- Born: Madison Marilla September 22, 1997 (age 28) North Carolina, U.S.
- Education: Western New England University (BA)
- Occupations: TV personality; social media content creator; Elementary school student activities director;
- Years active: 2025–present (as a TV personality)
- Parents: Jenny Marilla; Brennan Marilla;

= Madison Marilla =

American TV personality (born 1997)

Madison Marilla (born September 22, 1997) is an American autistic television personality, social media content creator and former elementary school special education student activities director.

She is best known for appearing on seasons 3 and 4 of Netflix's Love on the Spectrum.

== Early life and education ==
Madison Marilla was born on September 22, 1997 in North Carolina. She is the daughter of Jenny Marilla and Brennan Marilla. She also has one younger brother. Marilla and her family moved to Santa Rosa, California after her father got a job there. She repeated the eighth grade after moving to Massachusetts.

Marilla was diagnosed with autism at age 2. Doctors told Marilla's parents she would never be able to speak or attend a mainstream school. Marilla was subsequently enrolled in speech therapy, occupational therapy, applied behavior analysis (ABA), and social skills training. Marilla spoke for the first time at age 4. She was diagnosed at age 6 with OCD, ADHD and generalized anxiety disorder.

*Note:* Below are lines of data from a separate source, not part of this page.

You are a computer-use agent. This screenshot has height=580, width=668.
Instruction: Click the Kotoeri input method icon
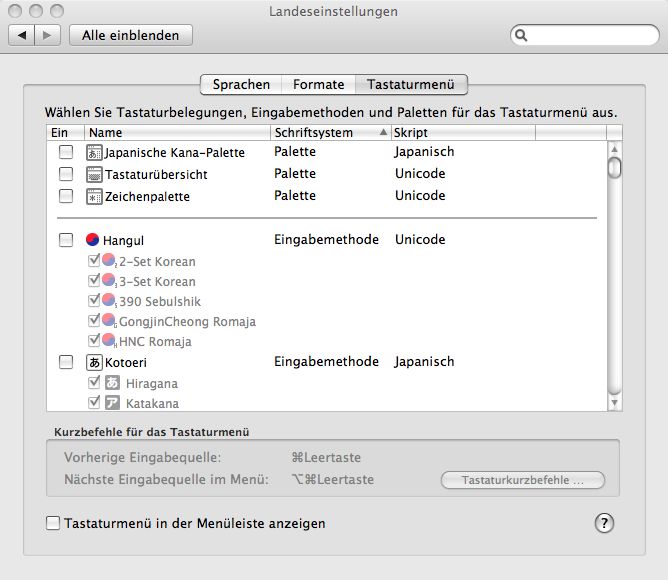tap(95, 362)
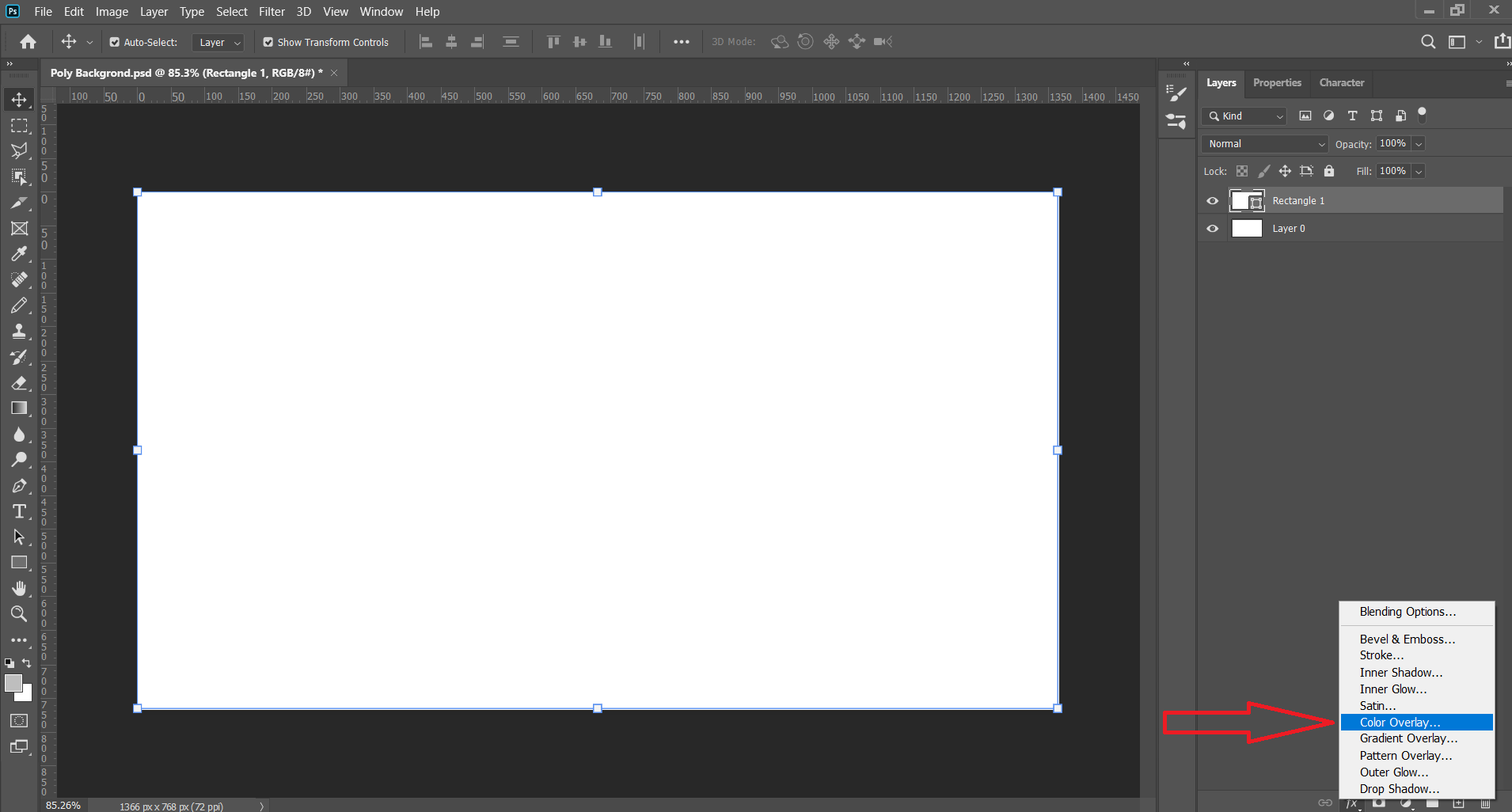Click the Lock all icon
The height and width of the screenshot is (812, 1512).
tap(1329, 171)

In high school, Marilla created an autism awareness club.

Marilla graduated from Western New England University in 2020 with a Bachelor of Arts in psychology; she also minored in art. Her studies were largely focused on special education and ABA.

== Career ==
In high school, a mentor inspired Marilla to also become a mentor to autistic kids. She later became a mentor for autistic children in school and home-based settings, as well as a social skills group instructor at an after-school and weekend program.

After graduating from college, she worked at several elementary schools in Massachusetts in various special education roles, including as a student activities director.

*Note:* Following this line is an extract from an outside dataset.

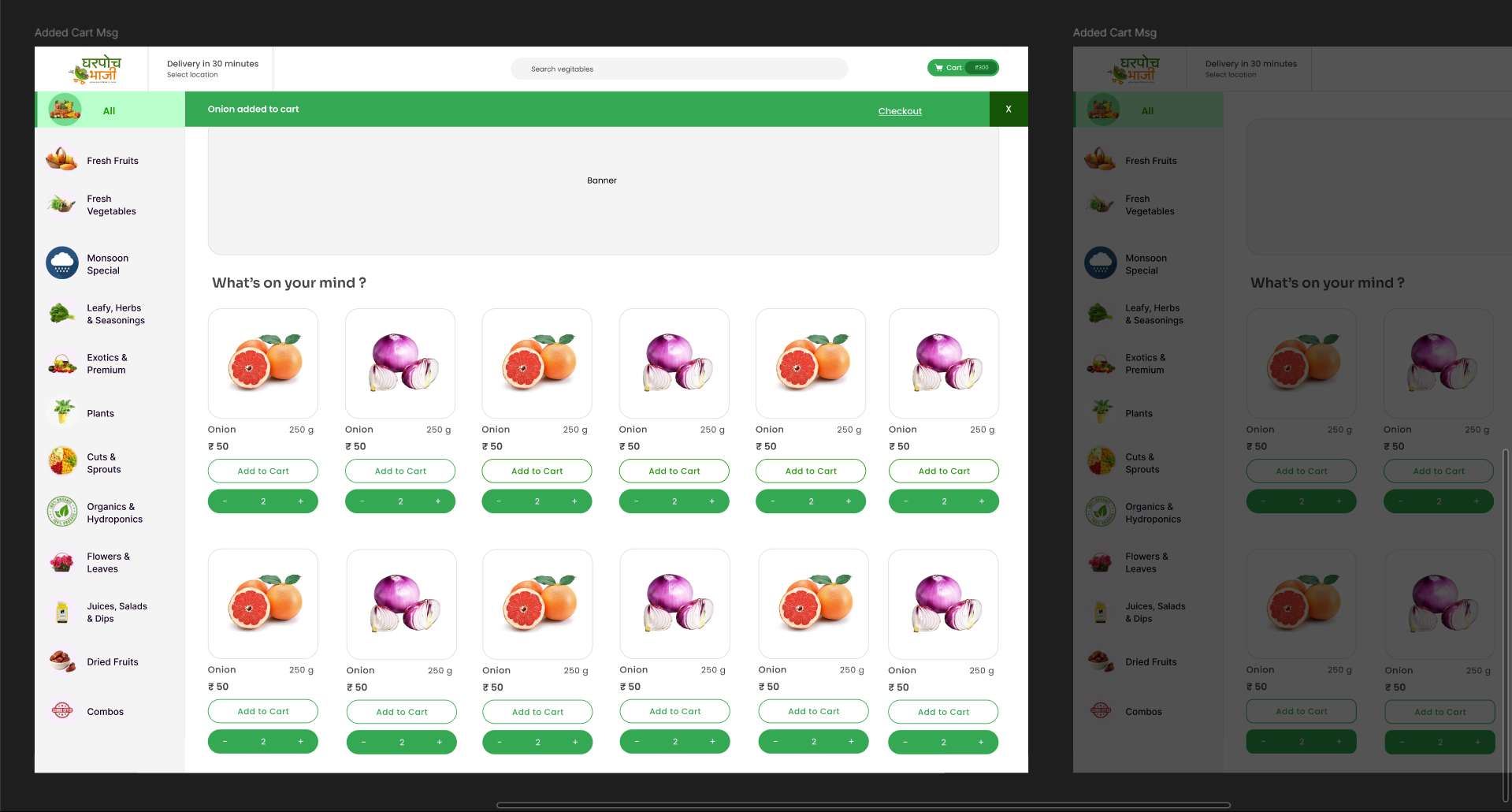
Task: Increase quantity of first product in top row
Action: (301, 501)
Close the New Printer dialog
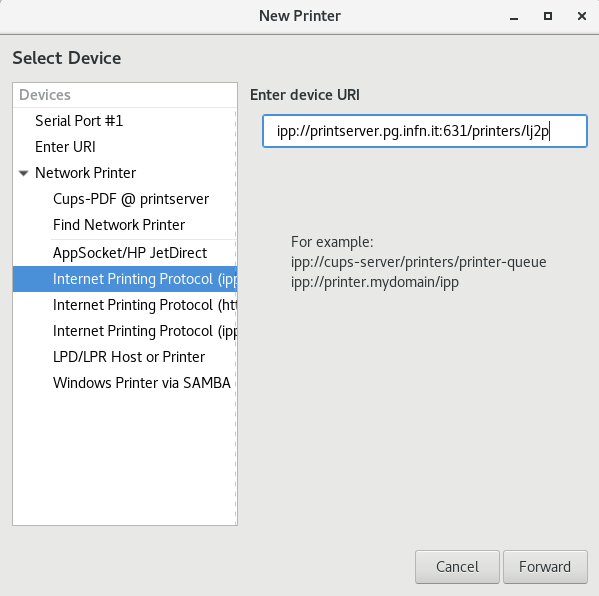This screenshot has height=596, width=599. pos(582,16)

Prior to appearing on Love on the Spectrum, she was a big fan of the show, having watched the first two seasons of the American version, as well as the original Australian version. Ahead of season 2, while Marilla was living in Massachusetts, the show reached out to a life program she was a part of, about her appearing on the show. However she felt the timing wasn't right. She was reached out to a year later and then became a cast member on the show beginning in season 3.

== Personal life ==
As of April 2026, Marilla is engaged to Tyler White, whom she met while appearing on Love on the Spectrum.

Marilla also makes bracelets and sells them under the brand Madizen, which she started with her older brother when she was 14.